YOUR INSTRUCTIONS:
Take from the entries below the stretch from the line with "sur Twitter (245, 777)" through the line with "ЦЕНЫ (558, 66)", and return it exactly, leaving the pictures out.

EXERCISE DATA:
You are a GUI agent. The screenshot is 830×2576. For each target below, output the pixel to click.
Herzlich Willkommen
---
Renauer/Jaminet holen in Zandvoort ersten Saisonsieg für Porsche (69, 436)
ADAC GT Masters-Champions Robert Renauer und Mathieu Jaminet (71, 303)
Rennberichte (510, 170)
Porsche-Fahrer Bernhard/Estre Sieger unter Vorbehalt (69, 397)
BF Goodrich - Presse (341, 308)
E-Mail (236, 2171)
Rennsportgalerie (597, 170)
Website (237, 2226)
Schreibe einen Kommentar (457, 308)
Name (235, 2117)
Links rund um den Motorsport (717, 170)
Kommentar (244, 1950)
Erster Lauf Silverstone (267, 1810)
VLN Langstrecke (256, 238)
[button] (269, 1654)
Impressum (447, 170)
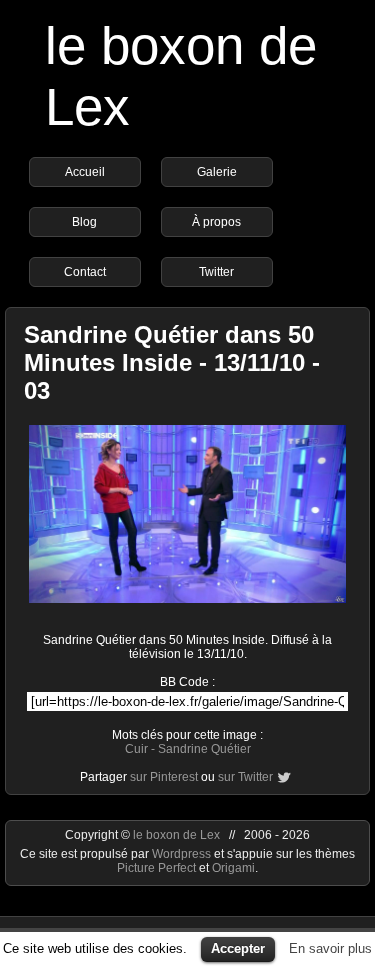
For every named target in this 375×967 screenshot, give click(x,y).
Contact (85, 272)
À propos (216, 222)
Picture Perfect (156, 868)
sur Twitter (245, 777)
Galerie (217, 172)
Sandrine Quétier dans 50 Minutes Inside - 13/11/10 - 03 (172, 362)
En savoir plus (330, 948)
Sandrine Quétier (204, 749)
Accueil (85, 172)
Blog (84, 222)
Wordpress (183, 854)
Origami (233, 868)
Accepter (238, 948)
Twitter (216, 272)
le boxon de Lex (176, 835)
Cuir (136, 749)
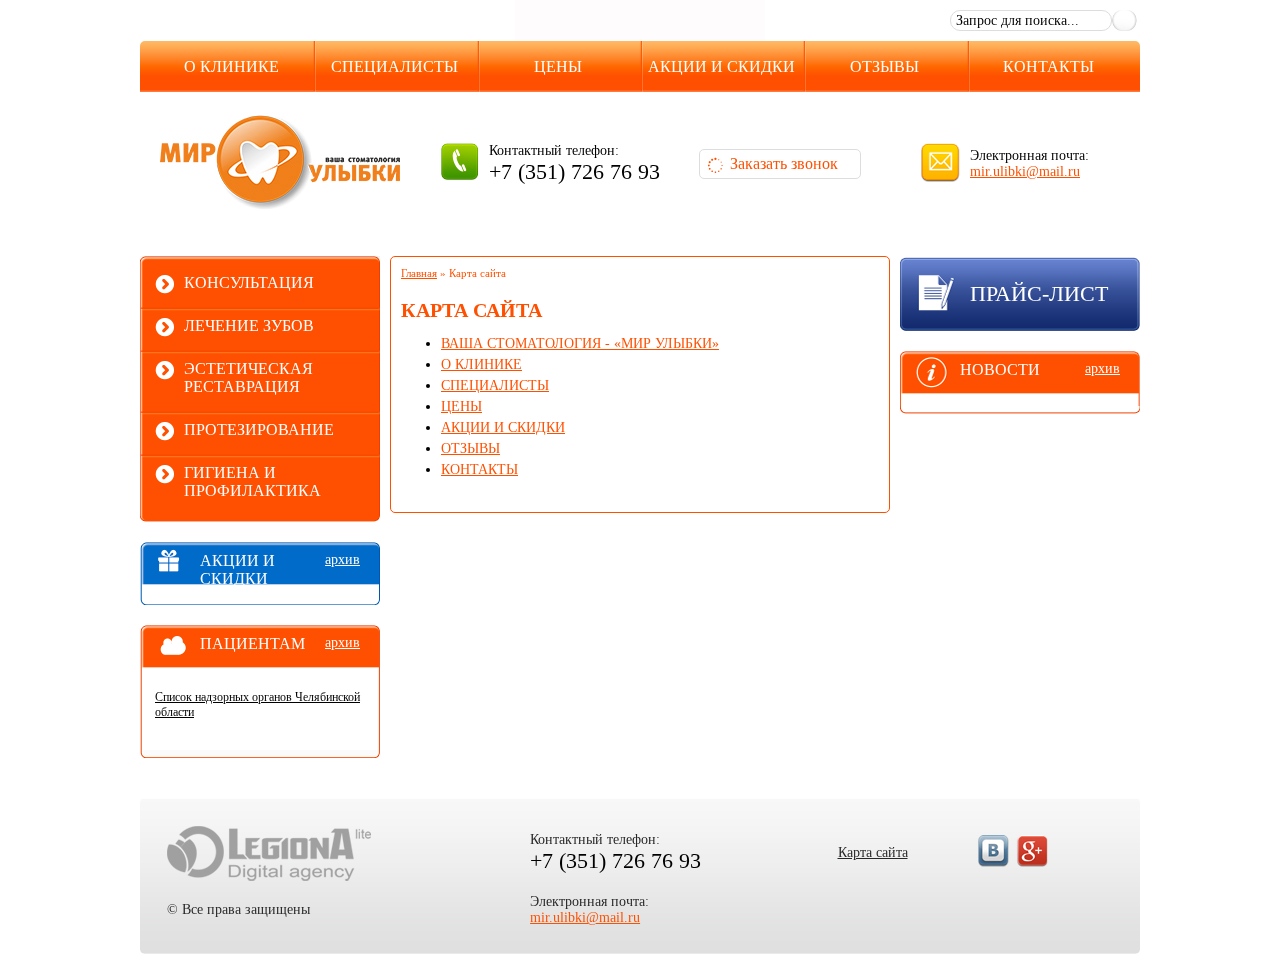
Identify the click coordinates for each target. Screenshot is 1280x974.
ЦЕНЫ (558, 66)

EXPECTED OUTPUT:
sur Twitter (245, 777)
Galerie (217, 172)
Sandrine Quétier dans 50 Minutes Inside - 13/11/10 - 03 (172, 362)
En savoir plus (330, 948)
Sandrine Quétier (204, 749)
Accueil (85, 172)
Blog (84, 222)
Wordpress (183, 854)
Origami (233, 868)
Accepter (238, 948)
Twitter (216, 272)
le boxon de Lex (176, 835)
Cuir (136, 749)
Identify the click coordinates for each target. Screenshot is 1280x974.
ЦЕНЫ (558, 66)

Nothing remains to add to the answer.